Is there any equivalent condition for a metric to have all sectional curvatures less or equal to zero?
Basically, I have done some conformal perturbation on a Riemannian metric of negative sectional curvatures and I was trying to find an argument that implies that the sectional curvatures are still non-negative without brutal force calculations on every pair of vectors.
I know it is quite a general question, but I could not find anything in this direction.
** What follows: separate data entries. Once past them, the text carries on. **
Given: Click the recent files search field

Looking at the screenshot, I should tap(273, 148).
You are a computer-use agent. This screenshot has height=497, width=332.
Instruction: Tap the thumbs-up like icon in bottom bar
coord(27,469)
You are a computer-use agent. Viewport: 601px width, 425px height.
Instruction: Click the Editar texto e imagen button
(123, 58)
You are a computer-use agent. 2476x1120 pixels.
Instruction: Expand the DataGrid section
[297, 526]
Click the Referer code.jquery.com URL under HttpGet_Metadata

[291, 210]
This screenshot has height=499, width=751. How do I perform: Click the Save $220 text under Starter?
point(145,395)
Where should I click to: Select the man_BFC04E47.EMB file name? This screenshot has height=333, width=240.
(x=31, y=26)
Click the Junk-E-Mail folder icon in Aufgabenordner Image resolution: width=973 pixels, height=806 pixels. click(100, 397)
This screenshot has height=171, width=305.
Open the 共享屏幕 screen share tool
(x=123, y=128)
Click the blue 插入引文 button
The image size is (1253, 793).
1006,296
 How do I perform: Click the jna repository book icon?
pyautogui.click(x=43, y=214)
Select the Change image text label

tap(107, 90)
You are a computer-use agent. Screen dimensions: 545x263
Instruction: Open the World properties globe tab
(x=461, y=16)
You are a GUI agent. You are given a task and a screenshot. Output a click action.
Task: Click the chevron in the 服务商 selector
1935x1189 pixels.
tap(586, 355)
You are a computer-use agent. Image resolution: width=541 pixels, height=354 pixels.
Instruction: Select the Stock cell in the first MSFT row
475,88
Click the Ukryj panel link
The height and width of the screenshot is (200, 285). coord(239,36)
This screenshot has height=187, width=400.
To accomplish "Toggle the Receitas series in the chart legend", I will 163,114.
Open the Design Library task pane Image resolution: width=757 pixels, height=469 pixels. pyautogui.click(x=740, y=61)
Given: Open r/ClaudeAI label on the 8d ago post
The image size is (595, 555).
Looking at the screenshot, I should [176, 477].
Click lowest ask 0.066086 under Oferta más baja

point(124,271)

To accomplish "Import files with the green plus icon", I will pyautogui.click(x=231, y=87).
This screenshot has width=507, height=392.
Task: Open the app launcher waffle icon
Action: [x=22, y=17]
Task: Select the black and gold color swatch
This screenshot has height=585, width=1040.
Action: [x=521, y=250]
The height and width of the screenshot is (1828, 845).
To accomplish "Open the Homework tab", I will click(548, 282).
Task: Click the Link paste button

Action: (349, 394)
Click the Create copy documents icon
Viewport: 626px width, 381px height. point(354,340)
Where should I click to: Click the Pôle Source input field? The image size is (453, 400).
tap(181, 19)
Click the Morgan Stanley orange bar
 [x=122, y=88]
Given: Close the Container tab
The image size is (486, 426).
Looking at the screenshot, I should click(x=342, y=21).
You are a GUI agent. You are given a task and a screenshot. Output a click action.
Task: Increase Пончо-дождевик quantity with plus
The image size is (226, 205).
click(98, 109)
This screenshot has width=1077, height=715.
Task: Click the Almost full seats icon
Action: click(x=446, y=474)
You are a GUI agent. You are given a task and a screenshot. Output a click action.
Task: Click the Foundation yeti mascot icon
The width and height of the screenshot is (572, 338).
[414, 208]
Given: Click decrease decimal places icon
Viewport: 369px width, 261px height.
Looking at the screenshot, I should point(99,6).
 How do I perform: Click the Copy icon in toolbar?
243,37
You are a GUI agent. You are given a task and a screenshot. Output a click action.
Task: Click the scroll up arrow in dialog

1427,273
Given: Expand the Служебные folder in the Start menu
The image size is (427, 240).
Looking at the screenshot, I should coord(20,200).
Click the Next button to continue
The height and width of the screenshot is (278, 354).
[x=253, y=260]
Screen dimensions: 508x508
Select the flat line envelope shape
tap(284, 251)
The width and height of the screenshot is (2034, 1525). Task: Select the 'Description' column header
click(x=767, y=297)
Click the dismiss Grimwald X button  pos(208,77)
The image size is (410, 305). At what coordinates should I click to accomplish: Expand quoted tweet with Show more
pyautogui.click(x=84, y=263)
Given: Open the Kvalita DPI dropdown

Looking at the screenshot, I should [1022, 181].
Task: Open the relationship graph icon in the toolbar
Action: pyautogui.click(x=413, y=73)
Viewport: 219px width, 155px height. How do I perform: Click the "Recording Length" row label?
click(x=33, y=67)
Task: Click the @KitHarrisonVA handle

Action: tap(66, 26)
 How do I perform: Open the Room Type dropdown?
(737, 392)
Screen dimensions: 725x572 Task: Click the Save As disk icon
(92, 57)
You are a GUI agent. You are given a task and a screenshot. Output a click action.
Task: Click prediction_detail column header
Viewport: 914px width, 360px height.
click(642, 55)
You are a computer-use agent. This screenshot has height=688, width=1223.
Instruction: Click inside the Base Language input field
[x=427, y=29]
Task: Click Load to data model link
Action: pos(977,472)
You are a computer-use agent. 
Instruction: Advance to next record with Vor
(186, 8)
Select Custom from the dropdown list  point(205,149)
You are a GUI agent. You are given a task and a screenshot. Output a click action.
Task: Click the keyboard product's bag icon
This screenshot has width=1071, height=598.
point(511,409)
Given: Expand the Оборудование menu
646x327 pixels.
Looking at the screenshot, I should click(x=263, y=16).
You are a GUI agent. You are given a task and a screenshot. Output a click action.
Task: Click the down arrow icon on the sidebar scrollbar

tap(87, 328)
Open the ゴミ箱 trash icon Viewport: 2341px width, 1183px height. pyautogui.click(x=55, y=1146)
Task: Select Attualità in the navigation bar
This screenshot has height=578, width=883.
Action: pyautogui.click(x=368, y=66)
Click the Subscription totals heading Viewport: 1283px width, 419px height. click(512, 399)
For any Riemannian manifold $(M,\mathtt{g})$ and smooth function $\rho\colon M\to \Bbb R$, the sectional curvature $\widetilde{K}$ of $\widetilde{\mathtt{g}} = {\rm e}^{2\rho}\mathtt{g}$ is given in terms of the sectional curvature $K$ of $\mathtt{g}$ via the formula $$\widetilde{K}(\Pi) = {\rm e}^{-2\rho}\big(K(\Pi) - {\rm tr}_{\mathtt{g}_x|_{\Pi}}(B^\rho_x|_{\Pi})\big),\tag{1}$$for all $x\in M$ and $\Pi \in {\rm Gr}_2(T_xM)$, where the twice-covariant symmetric tensor field $B^\rho$ on $M$ is given by $$B^\rho = {\rm Hess}_{\mathtt{g}}\rho - {\rm d}\rho\otimes {\rm d}\rho + \frac{\|{\rm d}\rho\|_{\mathtt{g}}^2}{2}\mathtt{g}.\tag{2}$$ The proof of this fact is a brute force computation using the well-known formula for the curvature tensor $\widetilde{R}$ of $\widetilde{\mathtt{g}}$ in terms of the curvature tensor $R$ of $\mathtt{g}$, namely, that $$\widetilde{R} = {\rm e}^{2\rho}R - 2\widetilde{\mathtt{g}} \wedge B^\rho.\tag{3}$$ Here, $R$ and $\widetilde{R}$ are fully covariant and $\wedge$ stands for the curvaturelike-tensor valued Kulkarni-Nomizu product between twice-covariant symmetric tensor fields, given in coordinates by $$2(T\wedge S)_{ijk\ell} = T_{jk}S_{i\ell} - T_{ik}S_{j\ell} + S_{jk}T_{i\ell} - S_{ik}T_{j\ell}.\tag{4}$$
You can probably figure out what happens if you focus on traces of $B^\rho$, but $(1)$ suggests that you might need more conditions on $\rho$.